# [Work instructions]
Rewrite the entries from the line containing "The width and height of the screenshot is (1680, 1044)." through the end of the entries, changing "Locate an element" to "Find an element" and leaving everything else unchanged.

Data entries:

↓↓↓

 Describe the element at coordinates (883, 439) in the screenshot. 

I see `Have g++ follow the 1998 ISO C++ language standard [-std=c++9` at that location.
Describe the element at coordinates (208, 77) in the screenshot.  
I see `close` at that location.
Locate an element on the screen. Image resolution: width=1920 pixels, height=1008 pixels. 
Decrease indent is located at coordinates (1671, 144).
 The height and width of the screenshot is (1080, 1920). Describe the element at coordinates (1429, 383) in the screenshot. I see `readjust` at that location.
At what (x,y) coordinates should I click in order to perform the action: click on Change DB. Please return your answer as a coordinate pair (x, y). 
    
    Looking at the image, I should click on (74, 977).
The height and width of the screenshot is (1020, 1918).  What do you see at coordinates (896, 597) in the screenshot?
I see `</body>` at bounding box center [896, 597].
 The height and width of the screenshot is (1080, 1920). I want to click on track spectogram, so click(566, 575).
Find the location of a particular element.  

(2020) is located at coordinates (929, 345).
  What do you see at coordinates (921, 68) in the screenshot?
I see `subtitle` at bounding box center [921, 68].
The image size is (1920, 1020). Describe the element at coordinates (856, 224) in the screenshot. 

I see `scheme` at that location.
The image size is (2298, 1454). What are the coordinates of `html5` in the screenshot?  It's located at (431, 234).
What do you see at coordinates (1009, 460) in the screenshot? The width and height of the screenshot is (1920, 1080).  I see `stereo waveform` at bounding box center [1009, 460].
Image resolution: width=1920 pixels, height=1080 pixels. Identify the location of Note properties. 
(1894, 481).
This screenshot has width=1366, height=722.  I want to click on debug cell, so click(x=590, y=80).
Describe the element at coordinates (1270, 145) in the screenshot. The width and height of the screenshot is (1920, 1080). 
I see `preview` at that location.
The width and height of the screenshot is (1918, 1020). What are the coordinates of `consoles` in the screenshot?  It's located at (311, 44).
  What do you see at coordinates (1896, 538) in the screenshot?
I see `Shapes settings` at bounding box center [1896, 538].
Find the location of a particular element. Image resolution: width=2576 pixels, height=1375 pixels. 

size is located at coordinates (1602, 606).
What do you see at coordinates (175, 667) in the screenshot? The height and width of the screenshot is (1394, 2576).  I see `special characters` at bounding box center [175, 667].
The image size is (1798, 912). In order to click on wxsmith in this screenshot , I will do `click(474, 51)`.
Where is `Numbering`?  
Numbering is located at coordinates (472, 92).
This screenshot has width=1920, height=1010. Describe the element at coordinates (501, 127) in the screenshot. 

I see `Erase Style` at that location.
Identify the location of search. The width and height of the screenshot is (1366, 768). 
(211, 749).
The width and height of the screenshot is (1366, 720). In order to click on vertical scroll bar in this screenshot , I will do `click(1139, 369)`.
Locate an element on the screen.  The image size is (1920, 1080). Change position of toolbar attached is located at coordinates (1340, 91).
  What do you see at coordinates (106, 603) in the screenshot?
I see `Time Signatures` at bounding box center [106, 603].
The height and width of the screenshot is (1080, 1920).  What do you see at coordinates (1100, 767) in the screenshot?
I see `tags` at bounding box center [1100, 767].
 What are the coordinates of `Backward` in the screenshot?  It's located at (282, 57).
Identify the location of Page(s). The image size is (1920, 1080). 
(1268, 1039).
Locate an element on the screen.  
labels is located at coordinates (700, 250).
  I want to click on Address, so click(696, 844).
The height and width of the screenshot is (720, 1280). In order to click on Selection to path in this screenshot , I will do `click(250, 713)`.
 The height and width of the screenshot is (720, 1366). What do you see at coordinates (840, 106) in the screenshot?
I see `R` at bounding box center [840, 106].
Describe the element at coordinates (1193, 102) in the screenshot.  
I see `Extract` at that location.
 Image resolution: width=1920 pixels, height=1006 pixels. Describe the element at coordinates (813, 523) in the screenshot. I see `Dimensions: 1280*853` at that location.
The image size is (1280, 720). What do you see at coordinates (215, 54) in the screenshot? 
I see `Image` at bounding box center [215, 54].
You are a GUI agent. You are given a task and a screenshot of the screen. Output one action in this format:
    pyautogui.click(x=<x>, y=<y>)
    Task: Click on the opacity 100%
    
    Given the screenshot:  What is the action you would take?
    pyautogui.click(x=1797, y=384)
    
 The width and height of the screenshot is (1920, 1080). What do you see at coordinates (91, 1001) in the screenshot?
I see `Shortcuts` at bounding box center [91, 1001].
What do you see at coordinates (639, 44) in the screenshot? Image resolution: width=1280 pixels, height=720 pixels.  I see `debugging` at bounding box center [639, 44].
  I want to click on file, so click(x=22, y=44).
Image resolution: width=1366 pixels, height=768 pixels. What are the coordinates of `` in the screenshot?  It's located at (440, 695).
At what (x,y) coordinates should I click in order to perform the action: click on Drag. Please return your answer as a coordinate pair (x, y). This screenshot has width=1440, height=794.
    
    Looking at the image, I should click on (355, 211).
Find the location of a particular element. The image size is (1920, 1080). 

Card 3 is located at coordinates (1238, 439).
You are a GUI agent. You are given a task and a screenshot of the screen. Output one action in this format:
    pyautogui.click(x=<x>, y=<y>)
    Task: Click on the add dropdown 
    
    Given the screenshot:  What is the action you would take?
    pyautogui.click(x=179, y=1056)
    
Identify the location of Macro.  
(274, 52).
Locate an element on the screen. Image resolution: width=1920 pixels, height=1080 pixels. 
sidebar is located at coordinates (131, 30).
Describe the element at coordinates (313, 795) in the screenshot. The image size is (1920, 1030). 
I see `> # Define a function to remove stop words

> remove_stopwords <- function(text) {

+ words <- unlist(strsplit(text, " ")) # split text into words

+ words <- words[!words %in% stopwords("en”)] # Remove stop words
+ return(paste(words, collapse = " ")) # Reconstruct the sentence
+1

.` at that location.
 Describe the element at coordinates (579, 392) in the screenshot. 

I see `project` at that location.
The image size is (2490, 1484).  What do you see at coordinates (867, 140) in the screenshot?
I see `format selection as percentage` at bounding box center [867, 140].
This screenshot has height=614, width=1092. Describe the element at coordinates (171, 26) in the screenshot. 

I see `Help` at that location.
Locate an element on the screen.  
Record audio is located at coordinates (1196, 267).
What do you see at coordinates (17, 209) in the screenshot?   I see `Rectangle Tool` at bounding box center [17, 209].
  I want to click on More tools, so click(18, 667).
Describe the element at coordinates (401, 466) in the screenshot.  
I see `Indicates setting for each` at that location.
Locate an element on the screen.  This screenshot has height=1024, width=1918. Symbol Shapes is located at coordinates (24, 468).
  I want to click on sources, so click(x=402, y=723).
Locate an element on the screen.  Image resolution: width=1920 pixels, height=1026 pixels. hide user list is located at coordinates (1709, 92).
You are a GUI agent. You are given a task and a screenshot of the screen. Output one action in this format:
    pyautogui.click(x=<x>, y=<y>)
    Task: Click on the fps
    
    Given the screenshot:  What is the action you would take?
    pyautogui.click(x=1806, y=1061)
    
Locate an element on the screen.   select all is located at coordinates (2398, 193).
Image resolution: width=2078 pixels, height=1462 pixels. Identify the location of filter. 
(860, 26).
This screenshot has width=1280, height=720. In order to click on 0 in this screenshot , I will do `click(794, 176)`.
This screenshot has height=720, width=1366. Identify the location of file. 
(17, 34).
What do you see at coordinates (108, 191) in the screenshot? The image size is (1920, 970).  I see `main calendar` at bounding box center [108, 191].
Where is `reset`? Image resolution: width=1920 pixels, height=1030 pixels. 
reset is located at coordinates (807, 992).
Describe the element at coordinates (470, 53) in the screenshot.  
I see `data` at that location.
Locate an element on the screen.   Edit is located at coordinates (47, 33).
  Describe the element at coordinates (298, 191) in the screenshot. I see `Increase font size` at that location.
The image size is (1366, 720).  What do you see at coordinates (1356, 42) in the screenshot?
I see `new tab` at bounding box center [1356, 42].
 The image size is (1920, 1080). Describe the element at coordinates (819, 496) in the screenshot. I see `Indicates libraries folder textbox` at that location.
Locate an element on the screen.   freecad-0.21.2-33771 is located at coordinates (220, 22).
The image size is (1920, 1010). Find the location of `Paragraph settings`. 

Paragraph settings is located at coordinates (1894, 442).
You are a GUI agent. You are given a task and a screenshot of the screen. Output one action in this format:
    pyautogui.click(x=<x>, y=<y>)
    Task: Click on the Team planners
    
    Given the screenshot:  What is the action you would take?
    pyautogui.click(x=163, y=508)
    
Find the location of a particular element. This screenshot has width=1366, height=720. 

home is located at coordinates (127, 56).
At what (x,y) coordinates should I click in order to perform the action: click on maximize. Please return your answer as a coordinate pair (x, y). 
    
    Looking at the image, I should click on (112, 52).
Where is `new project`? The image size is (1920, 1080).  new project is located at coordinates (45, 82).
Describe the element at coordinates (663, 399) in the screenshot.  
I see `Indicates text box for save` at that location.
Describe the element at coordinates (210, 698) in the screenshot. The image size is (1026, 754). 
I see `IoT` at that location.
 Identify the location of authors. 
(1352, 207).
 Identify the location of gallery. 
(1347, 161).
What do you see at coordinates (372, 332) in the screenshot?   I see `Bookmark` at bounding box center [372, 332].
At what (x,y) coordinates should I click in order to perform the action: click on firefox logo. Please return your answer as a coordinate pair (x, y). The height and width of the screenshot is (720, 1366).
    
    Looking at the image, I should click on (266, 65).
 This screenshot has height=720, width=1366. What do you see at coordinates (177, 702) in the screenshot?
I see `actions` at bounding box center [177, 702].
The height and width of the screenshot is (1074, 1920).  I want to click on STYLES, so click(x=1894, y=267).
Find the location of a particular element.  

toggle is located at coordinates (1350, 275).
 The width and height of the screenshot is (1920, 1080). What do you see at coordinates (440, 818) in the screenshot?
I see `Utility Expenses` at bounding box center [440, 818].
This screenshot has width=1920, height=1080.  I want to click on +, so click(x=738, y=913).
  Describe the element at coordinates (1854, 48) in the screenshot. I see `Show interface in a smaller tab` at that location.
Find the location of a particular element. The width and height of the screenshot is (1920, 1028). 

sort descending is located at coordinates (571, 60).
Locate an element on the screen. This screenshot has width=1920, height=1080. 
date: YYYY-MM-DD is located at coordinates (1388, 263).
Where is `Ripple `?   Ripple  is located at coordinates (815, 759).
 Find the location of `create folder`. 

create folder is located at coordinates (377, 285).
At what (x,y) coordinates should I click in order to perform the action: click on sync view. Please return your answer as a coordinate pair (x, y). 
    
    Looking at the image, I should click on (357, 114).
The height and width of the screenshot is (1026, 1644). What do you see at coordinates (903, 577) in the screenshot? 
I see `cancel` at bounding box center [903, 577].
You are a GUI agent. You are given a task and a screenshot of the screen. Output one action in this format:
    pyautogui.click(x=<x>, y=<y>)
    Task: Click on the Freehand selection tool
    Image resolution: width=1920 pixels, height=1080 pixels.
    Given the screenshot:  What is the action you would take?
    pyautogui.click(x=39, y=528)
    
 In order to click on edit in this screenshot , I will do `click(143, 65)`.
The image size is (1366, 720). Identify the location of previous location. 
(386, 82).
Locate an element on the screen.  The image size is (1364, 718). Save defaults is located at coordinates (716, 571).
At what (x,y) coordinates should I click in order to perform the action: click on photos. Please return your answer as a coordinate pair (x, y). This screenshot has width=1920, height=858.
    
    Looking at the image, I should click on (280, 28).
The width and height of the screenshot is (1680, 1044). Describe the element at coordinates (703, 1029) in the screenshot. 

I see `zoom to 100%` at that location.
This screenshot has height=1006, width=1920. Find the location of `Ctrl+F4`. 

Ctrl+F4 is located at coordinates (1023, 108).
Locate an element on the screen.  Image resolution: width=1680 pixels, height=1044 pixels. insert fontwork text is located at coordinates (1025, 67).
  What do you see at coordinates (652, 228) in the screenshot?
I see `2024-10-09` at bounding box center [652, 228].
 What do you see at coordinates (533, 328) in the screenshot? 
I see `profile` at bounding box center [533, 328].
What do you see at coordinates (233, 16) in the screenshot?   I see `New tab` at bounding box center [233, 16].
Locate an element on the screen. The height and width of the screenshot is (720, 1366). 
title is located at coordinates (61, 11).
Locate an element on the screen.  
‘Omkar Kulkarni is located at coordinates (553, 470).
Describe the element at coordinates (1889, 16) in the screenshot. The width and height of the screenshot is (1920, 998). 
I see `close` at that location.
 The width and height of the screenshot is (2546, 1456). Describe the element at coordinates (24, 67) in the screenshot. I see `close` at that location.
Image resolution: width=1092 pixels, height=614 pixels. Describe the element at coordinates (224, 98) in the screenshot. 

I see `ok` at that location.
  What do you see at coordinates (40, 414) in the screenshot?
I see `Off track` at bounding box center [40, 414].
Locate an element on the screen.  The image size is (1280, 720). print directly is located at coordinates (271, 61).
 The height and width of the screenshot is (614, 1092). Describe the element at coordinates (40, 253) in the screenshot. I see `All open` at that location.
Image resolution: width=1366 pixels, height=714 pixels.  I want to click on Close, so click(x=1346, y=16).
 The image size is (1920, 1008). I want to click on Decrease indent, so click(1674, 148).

↑↑↑

# [Finished task]
The width and height of the screenshot is (1680, 1044). Describe the element at coordinates (703, 1029) in the screenshot. 

I see `zoom to 100%` at that location.
This screenshot has height=1006, width=1920. Find the location of `Ctrl+F4`. 

Ctrl+F4 is located at coordinates (1023, 108).
Find an element on the screen.  Image resolution: width=1680 pixels, height=1044 pixels. insert fontwork text is located at coordinates (1025, 67).
  What do you see at coordinates (652, 228) in the screenshot?
I see `2024-10-09` at bounding box center [652, 228].
 What do you see at coordinates (533, 328) in the screenshot? 
I see `profile` at bounding box center [533, 328].
What do you see at coordinates (233, 16) in the screenshot?   I see `New tab` at bounding box center [233, 16].
Find an element on the screen. The height and width of the screenshot is (720, 1366). 
title is located at coordinates (61, 11).
Find an element on the screen.  
‘Omkar Kulkarni is located at coordinates (553, 470).
Describe the element at coordinates (1889, 16) in the screenshot. The width and height of the screenshot is (1920, 998). 
I see `close` at that location.
 The width and height of the screenshot is (2546, 1456). Describe the element at coordinates (24, 67) in the screenshot. I see `close` at that location.
Image resolution: width=1092 pixels, height=614 pixels. Describe the element at coordinates (224, 98) in the screenshot. 

I see `ok` at that location.
  What do you see at coordinates (40, 414) in the screenshot?
I see `Off track` at bounding box center [40, 414].
Find an element on the screen.  The image size is (1280, 720). print directly is located at coordinates (271, 61).
 The height and width of the screenshot is (614, 1092). Describe the element at coordinates (40, 253) in the screenshot. I see `All open` at that location.
Image resolution: width=1366 pixels, height=714 pixels.  I want to click on Close, so click(x=1346, y=16).
 The image size is (1920, 1008). I want to click on Decrease indent, so click(1674, 148).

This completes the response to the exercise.